-- Complete the following --
(1) In the article about adware on MySpace pages, where is the site "Yootube.info" hosted?
(2) Return, word for word, everything from "Author: Eva Gibson" down to "Player dialogue box." in the article about adware on MySpace pages.
(3) Write the next part of the article about adware on MySpace pages, picking up right after its last sentence.

-- Text block --
◇ ◇ ◇

Author: Eva Gibson
Several user pages on the social networking site MySpace this week were found to be hosting video clips containing adware, according to a report released by Websense(R) Security LabsTM. The videos, which contained adult content, were embedded with an installer for Zango Cash Toolbar. Zango, also known as 180Solutions, is a known manufacturer of adware and is listed as a “Potentially Unwanted Product” by McAfee.
When users click on the video, which resembles videos posted on multimedia site You Tube, the users are directed to a site called “Yootube.info,” which is hosted out of Amsterdam. According to the Websense(R) report, the site requires the user to agree to an end-user license in order to view the entire video. Acceptance of the agreement terms triggers the download and installation of setup.exe from Zango Cash via a Windows Media Player dialogue box.
Zango receives payment from the operators of the installation website based on the number of successful toolbar installations. Though the adware in question is a low grade threat that primarily opens popups, it is not a program most users want on their machines.

◇ ◇ ◇

-- Supplied data --
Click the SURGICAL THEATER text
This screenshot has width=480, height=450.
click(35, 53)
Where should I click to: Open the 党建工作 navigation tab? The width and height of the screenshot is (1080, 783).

◇ ◇ ◇

-- Results in order --
(1) It is hosted out of Amsterdam.

(2)
Author: Eva Gibson
Several user pages on the social networking site MySpace this week were found to be hosting video clips containing adware, according to a report released by Websense(R) Security LabsTM. The videos, which contained adult content, were embedded with an installer for Zango Cash Toolbar. Zango, also known as 180Solutions, is a known manufacturer of adware and is listed as a “Potentially Unwanted Product” by McAfee.
When users click on the video, which resembles videos posted on multimedia site You Tube, the users are directed to a site called “Yootube.info,” which is hosted out of Amsterdam. According to the Websense(R) report, the site requires the user to agree to an end-user license in order to view the entire video. Acceptance of the agreement terms triggers the download and installation of setup.exe from Zango Cash via a Windows Media Player dialogue box.

(3)
Ironically, Zango was recently involved in a dispute with the Federal Trade Commission, which accused Zango with using “unfair and deceptive methods to download adware and obstruct consumers from removing it, in violation of federal law.”
Zango paid a $3 million fine for distributing adware and was barred from installing its program on any computer without obtaining the user’s express consent. User approval of the end-user license agreement in this particular case may qualify as consent, though there is no question the methods of obtaining consent are somewhat dicey.
Zango resembles most low-grade adware in the sense that it can be prevented and removed by updated antivirus software. Installing a popup blocker and a firewall is an important first step. Popup blockers will prevent popup ads from appearing on the screen, and a firewall, which filters information as it arrives from the internet, will detect and block files that have the potential to damage a user’s computer.
Another way a user can prevent the installation of Zango or other similar adware is to read end-user license agreements thoroughly before agreeing to them. People often assume that an agreement looks out for their best interests and therefore don’t bother to examine the text closely.
Likewise, users trying to avoid adware should avoid sites and downloads known to be notorious for carrying adware; those that contain adult content, free offers, and game downloads, to name a few.
The most important aspect of internet security is education. Users should maintain an awareness of internet-based scams and exploits and be prepared to meet them head-on. Installing and running updated antivirus software should only be part of a user’s plan of defense – proper and safe online behavior will go a long way toward keeping a computer system clean and free of harmful malware.